Обида за глупую шутку, за насмешку хлестнула Айвику, как плетью.
— Чыла онтала19, кереметь окаянный! — Айвика вскочила в сани, ударила лошадь концом вожжей, пустила в галоп. Дениска догнал ее, поскакал рядом с санями немного, потом решительно прыгнул на ворох трав в сани. Схватил вожжи, натянул:
— Богом клянусь — на лосихе! — ему было смешно, что истинной правде не верят, а смех этот еще больше разозлил девушку. Она навалилась на его, забарабанила кулаками по спине:
— Я ему все верила, верила! А он все врет, врет!
— Не дерись, девка! Больно же, правда! Ну перестань.
— Зачем все обманываешь? — Айвика заплакала. — Я так была рада, я ждала тебя все время, а ты...
— А разве ты сама не обманывала? Помнишь, в землянке, у Насти.

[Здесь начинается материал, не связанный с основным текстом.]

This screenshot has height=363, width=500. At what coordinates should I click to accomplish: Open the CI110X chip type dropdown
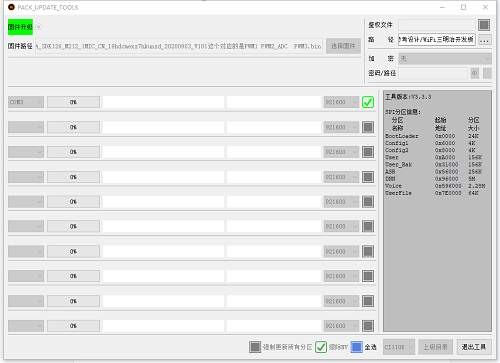point(399,347)
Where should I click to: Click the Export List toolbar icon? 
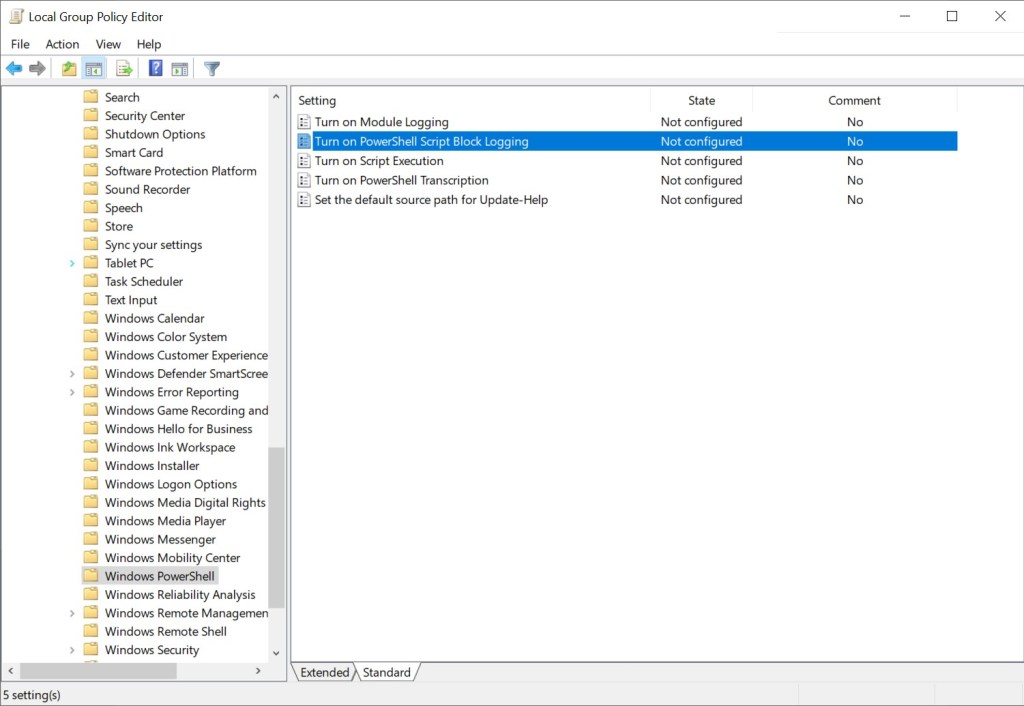124,69
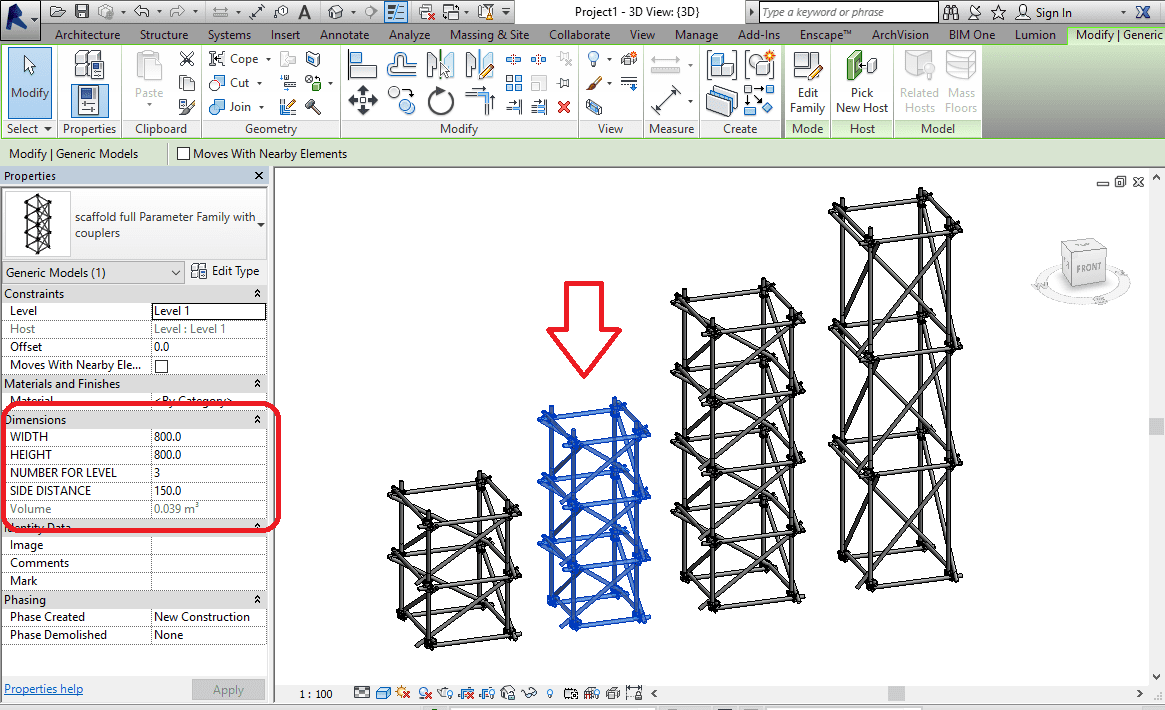Click the Pick New Host icon
Image resolution: width=1165 pixels, height=710 pixels.
click(862, 84)
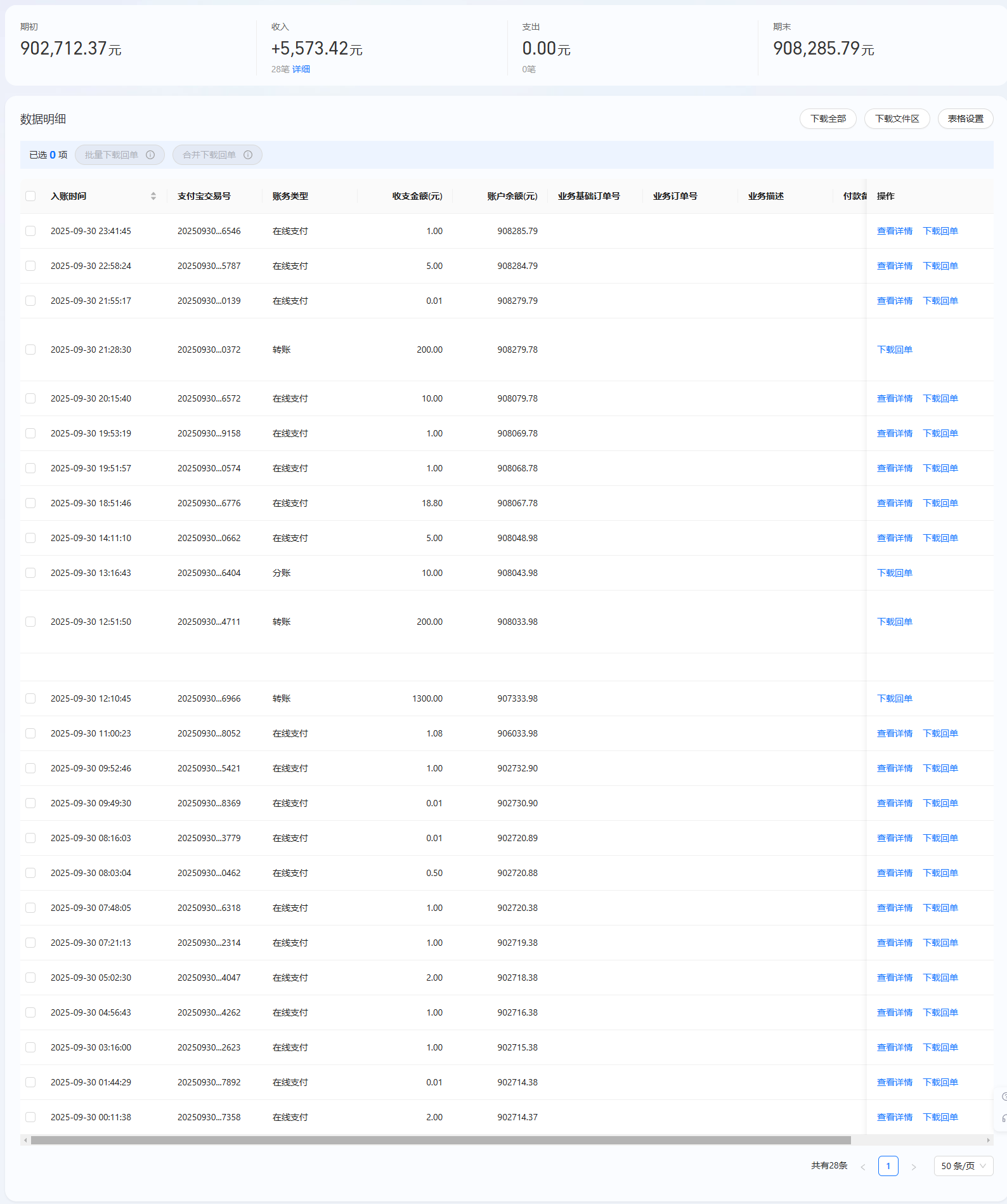The image size is (1007, 1204).
Task: Click the previous page arrow in pagination
Action: coord(862,1167)
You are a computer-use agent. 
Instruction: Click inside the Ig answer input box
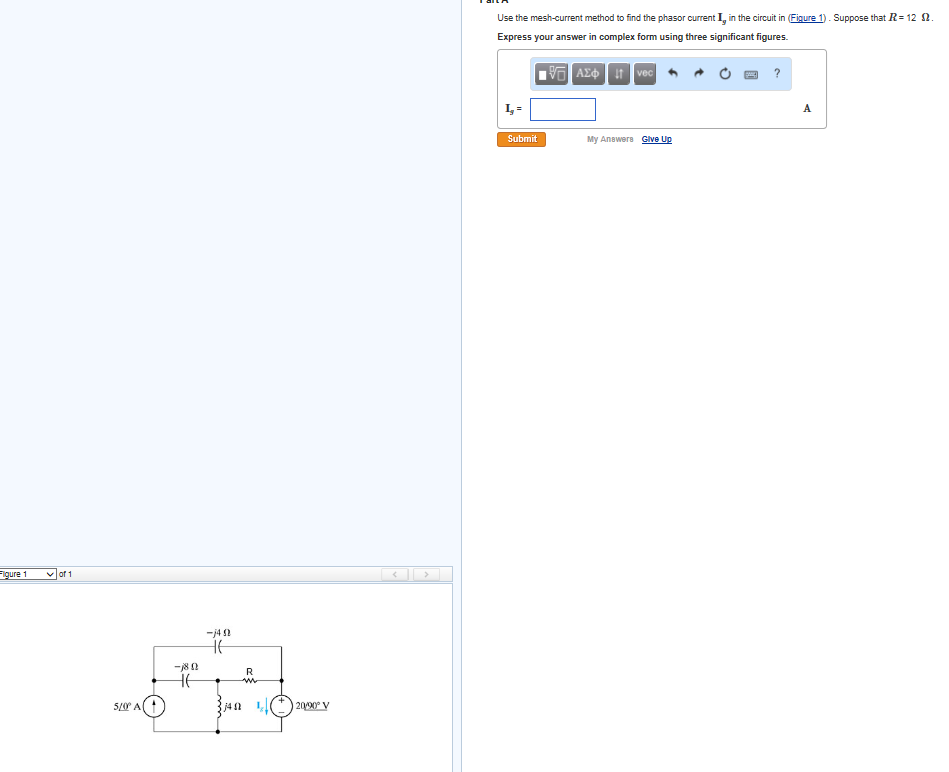[x=562, y=110]
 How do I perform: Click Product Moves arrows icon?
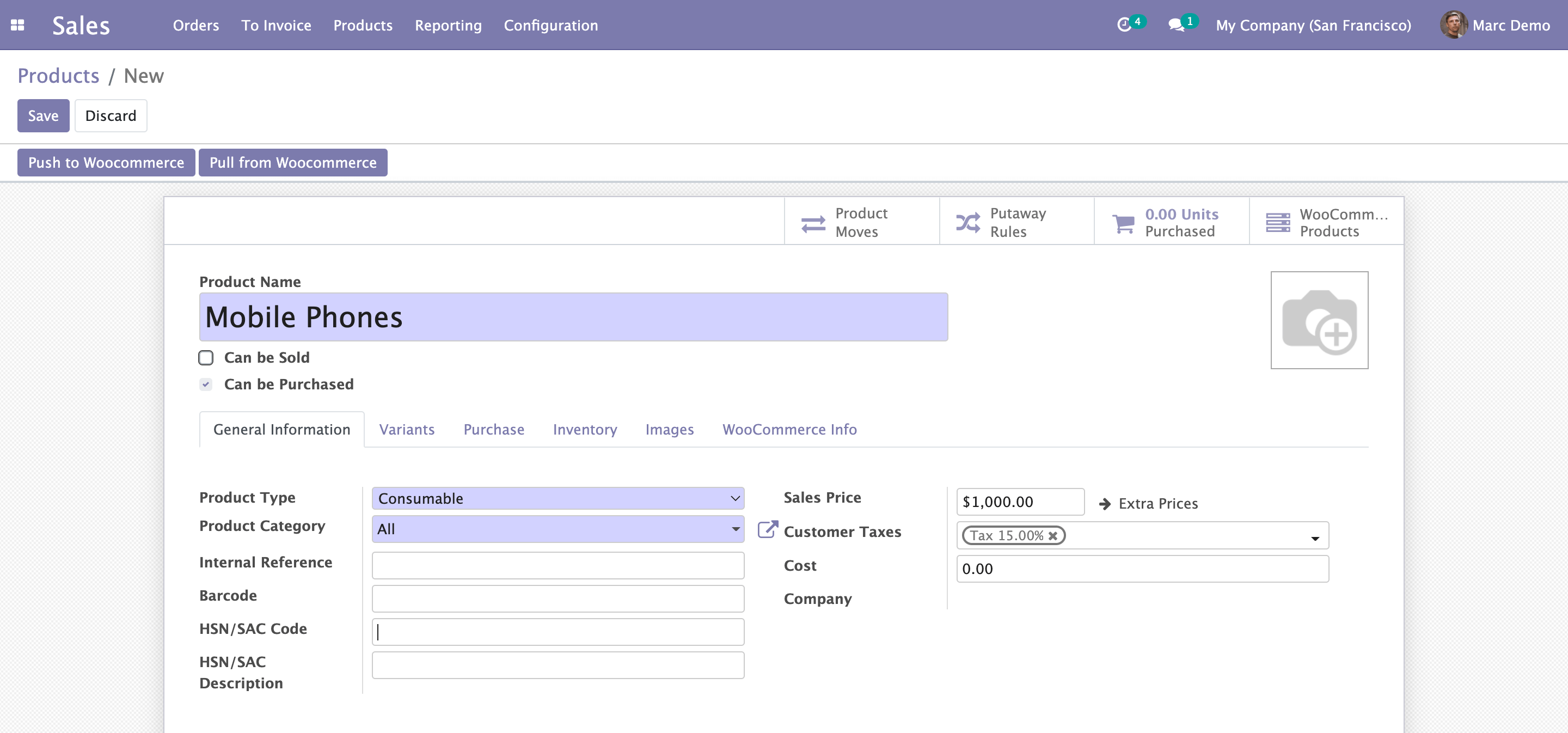coord(813,223)
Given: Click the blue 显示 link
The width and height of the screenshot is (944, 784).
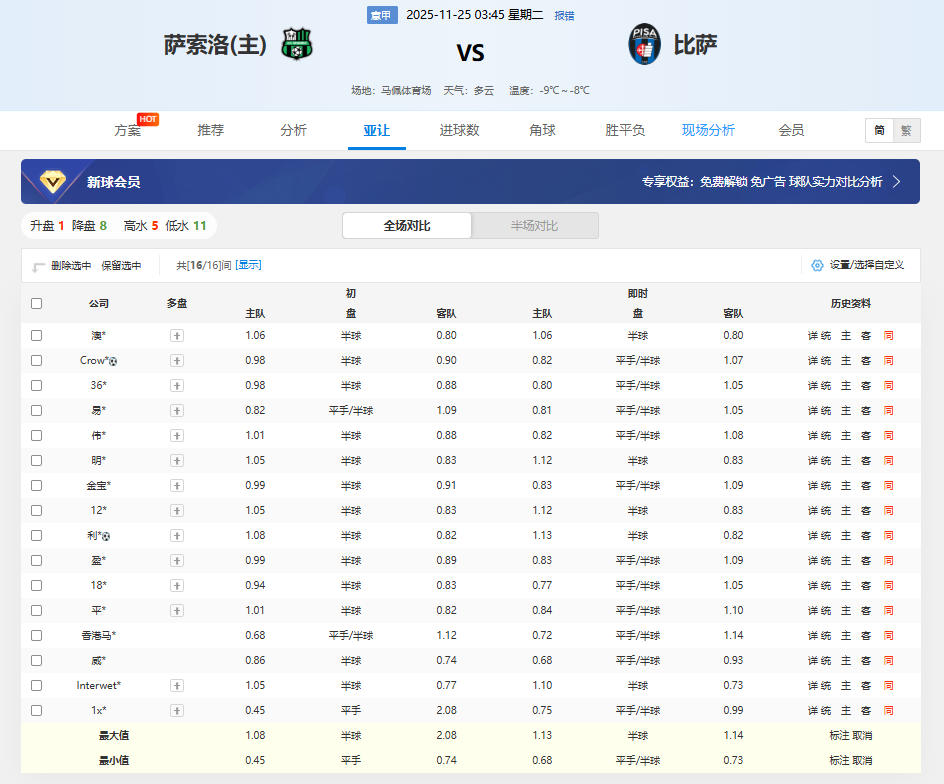Looking at the screenshot, I should [x=248, y=265].
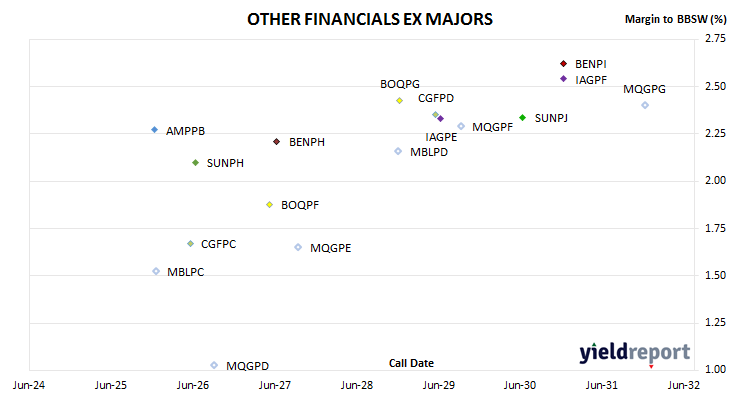Select the chart title Other Financials Ex Majors

click(370, 19)
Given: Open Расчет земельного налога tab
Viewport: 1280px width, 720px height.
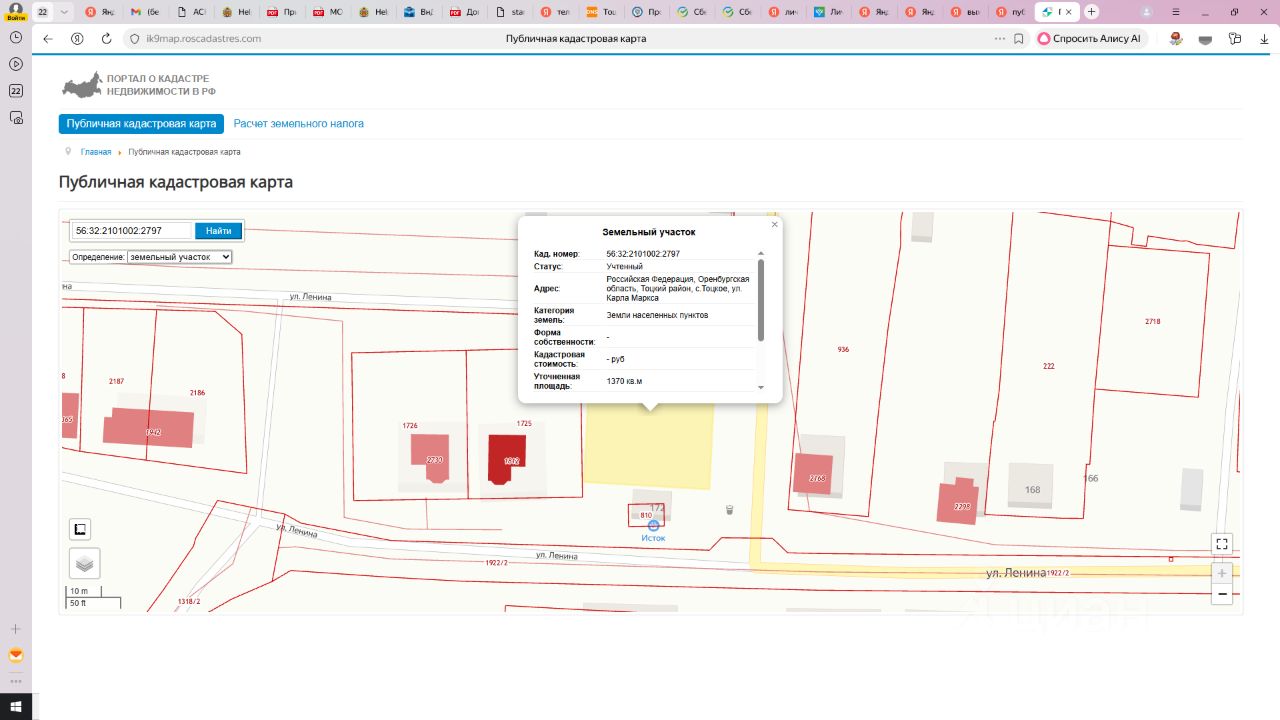Looking at the screenshot, I should coord(298,124).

— Тогда Ярандай там был. Я не могла правду говорить.
— И ты у меня правды не спрашивай. Я тоже...
И тут Айвика поняла, что Дениска тоже, как и она, может быть, послан с упреждением, и о нем ему велено никому не говорить, даже ей.
— Ну, ладно, — сказала она, всхлипывая и растирая слезы по лицу. — Про меня-то думал мало-мало? Про это сказать можно ведь?
— Много думал! Все время думал!—Дениска стукнул кулаком по груди. — Не поверишь, висю я под пузом у Парани и думаю: «Вот приду, увидю мою черноглазую, обниму, задавлю и не охнет».